» **Work task**
Check every line of the data for the string "computer" and copy the ones that have it.

» **Saved data entries**
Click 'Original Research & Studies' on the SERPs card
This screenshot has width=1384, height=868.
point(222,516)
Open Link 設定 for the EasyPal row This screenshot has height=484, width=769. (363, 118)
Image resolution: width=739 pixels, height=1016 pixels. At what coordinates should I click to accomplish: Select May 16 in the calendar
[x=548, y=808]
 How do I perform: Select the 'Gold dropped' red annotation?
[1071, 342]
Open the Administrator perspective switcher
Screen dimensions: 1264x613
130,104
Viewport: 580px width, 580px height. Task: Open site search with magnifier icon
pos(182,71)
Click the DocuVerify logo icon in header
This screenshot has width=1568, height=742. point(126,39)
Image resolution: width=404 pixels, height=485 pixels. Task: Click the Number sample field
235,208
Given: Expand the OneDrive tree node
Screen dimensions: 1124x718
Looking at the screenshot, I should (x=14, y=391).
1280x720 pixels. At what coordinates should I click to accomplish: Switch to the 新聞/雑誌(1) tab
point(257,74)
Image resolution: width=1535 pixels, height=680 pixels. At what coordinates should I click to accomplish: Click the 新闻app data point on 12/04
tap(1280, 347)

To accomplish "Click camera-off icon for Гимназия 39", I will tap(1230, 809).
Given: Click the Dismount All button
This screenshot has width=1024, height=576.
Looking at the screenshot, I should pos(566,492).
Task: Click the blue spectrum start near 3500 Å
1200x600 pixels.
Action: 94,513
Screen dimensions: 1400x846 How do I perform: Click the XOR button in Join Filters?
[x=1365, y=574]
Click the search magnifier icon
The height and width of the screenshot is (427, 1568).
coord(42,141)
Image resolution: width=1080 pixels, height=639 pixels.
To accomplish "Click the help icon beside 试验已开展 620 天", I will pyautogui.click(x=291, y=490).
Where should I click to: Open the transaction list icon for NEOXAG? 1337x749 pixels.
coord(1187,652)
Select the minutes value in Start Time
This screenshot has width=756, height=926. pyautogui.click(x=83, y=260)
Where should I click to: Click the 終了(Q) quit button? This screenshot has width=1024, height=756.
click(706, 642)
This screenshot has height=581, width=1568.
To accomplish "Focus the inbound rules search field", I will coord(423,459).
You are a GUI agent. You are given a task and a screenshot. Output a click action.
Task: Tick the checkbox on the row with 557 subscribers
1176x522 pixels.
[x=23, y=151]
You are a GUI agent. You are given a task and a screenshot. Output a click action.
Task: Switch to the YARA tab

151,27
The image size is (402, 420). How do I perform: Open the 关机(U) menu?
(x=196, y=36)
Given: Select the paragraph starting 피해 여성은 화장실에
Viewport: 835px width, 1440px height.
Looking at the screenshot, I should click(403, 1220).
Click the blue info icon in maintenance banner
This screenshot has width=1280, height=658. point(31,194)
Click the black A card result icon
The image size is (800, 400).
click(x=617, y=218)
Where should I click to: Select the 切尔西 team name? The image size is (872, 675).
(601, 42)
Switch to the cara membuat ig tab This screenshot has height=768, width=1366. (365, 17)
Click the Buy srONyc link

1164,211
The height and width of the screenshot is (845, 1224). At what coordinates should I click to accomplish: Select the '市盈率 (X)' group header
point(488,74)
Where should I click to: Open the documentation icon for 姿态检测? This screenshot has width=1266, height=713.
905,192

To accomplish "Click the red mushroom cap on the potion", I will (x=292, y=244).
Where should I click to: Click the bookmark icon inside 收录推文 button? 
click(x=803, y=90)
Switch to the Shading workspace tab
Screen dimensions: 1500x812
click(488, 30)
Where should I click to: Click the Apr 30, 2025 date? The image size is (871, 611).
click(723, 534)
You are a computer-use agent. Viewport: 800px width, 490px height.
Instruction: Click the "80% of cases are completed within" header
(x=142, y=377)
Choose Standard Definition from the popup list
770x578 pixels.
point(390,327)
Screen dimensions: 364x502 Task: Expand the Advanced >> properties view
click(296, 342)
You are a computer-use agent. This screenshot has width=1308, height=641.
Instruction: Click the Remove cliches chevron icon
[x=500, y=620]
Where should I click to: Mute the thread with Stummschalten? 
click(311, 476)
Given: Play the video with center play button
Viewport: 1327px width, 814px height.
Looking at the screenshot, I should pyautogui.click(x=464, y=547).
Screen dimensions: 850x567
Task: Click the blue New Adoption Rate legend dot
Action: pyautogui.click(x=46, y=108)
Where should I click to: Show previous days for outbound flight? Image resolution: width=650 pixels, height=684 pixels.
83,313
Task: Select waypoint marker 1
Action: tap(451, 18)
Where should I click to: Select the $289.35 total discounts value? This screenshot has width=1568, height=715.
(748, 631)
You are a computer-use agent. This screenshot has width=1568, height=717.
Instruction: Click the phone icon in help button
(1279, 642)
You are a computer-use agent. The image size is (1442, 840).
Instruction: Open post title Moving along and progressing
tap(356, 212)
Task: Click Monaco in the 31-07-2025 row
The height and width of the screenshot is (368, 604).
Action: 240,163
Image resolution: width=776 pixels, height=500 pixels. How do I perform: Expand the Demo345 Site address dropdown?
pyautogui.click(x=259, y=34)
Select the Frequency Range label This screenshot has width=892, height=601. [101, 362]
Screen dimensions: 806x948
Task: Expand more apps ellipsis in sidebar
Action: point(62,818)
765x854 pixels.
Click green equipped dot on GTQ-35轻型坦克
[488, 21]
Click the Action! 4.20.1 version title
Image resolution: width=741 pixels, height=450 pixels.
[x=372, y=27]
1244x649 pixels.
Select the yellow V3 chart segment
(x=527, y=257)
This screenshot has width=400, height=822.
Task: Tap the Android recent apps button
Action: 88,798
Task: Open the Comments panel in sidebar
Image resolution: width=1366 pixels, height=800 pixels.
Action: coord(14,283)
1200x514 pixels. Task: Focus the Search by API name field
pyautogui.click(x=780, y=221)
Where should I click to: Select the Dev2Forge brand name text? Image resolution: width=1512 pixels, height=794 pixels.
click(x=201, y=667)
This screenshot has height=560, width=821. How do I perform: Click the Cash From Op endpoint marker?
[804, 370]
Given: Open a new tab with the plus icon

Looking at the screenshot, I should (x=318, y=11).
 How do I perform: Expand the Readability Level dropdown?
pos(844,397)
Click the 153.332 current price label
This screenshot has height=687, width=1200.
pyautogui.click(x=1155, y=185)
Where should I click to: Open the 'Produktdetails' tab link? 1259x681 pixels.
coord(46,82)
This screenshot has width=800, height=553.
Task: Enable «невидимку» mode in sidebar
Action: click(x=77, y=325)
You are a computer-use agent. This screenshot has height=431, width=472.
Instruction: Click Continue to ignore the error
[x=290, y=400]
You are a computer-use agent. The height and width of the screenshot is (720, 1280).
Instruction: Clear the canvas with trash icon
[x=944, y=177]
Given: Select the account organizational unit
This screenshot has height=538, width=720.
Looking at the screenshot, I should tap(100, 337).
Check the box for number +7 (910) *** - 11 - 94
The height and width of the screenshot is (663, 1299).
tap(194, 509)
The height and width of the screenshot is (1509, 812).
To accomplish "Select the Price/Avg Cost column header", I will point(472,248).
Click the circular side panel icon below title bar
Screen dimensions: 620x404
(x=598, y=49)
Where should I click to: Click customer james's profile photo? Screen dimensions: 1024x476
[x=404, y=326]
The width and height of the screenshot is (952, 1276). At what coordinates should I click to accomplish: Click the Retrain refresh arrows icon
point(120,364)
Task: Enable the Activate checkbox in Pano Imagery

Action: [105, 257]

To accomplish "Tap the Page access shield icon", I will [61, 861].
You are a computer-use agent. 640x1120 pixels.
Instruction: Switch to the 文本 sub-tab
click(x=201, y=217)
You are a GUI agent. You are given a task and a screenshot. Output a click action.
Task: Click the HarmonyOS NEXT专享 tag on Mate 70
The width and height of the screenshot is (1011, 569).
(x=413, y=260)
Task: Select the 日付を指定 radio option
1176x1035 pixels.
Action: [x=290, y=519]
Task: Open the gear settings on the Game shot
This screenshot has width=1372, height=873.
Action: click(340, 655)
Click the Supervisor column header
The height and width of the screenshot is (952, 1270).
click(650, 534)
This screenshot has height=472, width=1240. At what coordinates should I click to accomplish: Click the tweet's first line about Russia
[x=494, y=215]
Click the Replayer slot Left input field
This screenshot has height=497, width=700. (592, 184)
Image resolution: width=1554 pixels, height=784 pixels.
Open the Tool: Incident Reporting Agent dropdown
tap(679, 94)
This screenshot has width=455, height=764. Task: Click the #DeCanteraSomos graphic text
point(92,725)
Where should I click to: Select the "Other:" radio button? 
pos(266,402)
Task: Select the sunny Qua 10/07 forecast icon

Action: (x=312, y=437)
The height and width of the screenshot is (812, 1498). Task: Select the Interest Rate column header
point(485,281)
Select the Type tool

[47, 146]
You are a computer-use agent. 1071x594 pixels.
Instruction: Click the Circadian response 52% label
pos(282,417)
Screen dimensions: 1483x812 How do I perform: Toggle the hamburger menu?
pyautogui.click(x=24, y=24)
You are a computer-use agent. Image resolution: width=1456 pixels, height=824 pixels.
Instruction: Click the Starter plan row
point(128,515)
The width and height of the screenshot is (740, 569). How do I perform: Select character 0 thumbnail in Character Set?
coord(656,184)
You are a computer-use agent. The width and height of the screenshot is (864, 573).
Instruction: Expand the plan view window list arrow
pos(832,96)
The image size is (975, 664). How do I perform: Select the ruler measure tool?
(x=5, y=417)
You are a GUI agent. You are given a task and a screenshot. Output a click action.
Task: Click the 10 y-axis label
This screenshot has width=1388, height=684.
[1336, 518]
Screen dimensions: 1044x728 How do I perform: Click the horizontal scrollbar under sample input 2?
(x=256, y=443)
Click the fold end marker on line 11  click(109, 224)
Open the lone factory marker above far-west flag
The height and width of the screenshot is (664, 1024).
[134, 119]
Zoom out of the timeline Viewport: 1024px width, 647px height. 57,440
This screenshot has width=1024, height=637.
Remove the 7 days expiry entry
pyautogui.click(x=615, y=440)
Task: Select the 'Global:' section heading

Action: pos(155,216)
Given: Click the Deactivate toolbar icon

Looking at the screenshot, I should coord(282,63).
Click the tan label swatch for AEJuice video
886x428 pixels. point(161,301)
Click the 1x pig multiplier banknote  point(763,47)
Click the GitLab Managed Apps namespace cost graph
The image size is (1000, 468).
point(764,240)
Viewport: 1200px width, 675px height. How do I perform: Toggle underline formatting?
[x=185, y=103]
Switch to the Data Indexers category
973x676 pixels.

» **The completed task**
You are a computer-use agent. Viewport: 800px width, 490px height.
You are a computer-use agent. This screenshot has width=1308, height=641.
You are a computer-use agent. This screenshot has width=1568, height=717.
You are a computer-use agent. The image size is (1442, 840).
You are a computer-use agent. This screenshot has height=431, width=472.
You are a computer-use agent. The height and width of the screenshot is (720, 1280).
You are a computer-use agent. 640x1120 pixels.
You are a computer-use agent. 1071x594 pixels.
You are a computer-use agent. Image resolution: width=1456 pixels, height=824 pixels.
You are a computer-use agent. The width and height of the screenshot is (864, 573).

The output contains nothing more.